Numeri straordinari che, con ogni probabilità, il Servizio Sanitario Nazionale farà fatica a soddisfare nel breve periodo. Il recupero dei ritardi accumulati si troverà, infatti, ostacolato da molteplici fattori; primi fra tutti, il distanziamento sociale che imporrà un contenimento degli accessi nelle strutture e una possibile iniziale refrattarietà della popolazione a sottoporsi ad esami diagnostici che, purtroppo, in diversi casi (in particolare in alcune regioni) vengono ancora considerati non strettamente necessari o comunque rimandabili.
Diversi sono gli scenari percorribili: pianificare il recupero non sul breve ma (almeno) sul medio periodo; oppure interpretare questa esperienza come input per un “aggiornamento” delle strategie e degli impianti organizzativi fino ad ora adottati. È verosimile che, nella prima fase di ripresa, i Servizi Sanitari regionali concentreranno gli sforzi sulle fasce di età e sulle situazioni valutate come maggiormente a rischio. Ma è anche auspicabile che la corsa al recupero diventi occasione per riflettere su possibili rimodulazioni migliorative delle attività e sull’opportunità di un eventuale potenziamento delle risorse (economiche, umane, tecnologiche) di norma dedicate.

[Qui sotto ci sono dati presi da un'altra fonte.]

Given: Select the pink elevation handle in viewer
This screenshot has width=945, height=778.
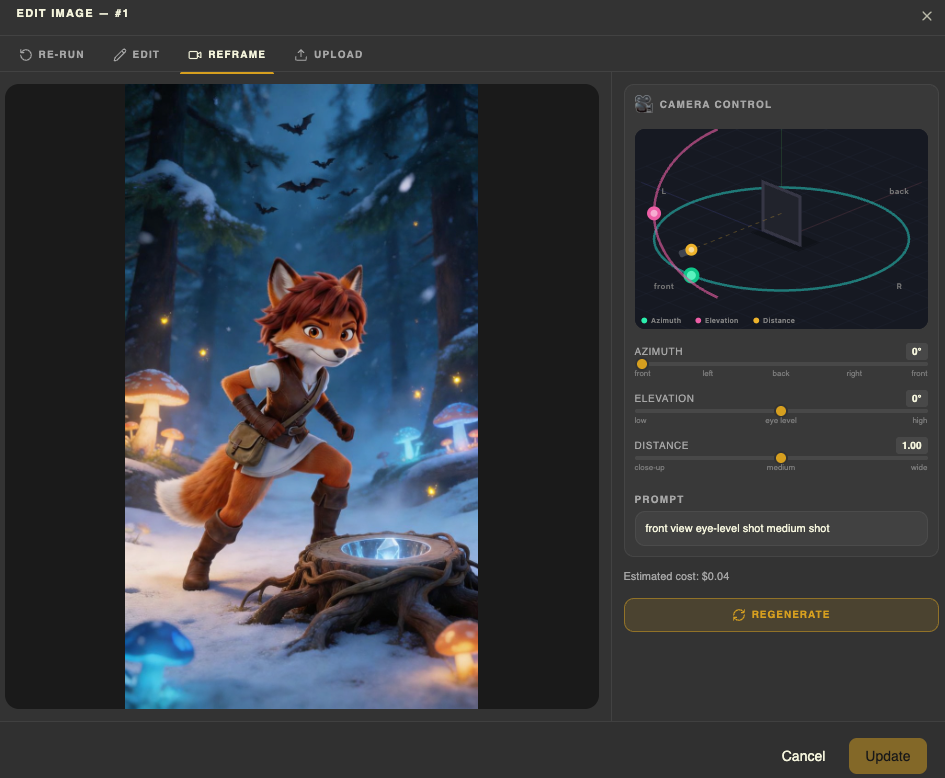Looking at the screenshot, I should [x=654, y=213].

Quel che è certo è che la prevenzione oncologica deve restare un asset fondamentale del Servizio sanitario nazionale anche in periodo di crisi. Gli investimenti effettuati negli anni, i risultati ottenuti e i gap da colmare in alcune aree del Paese devono rappresentare la base dalla quale le Regioni dovranno riorganizzarsi e ripartire.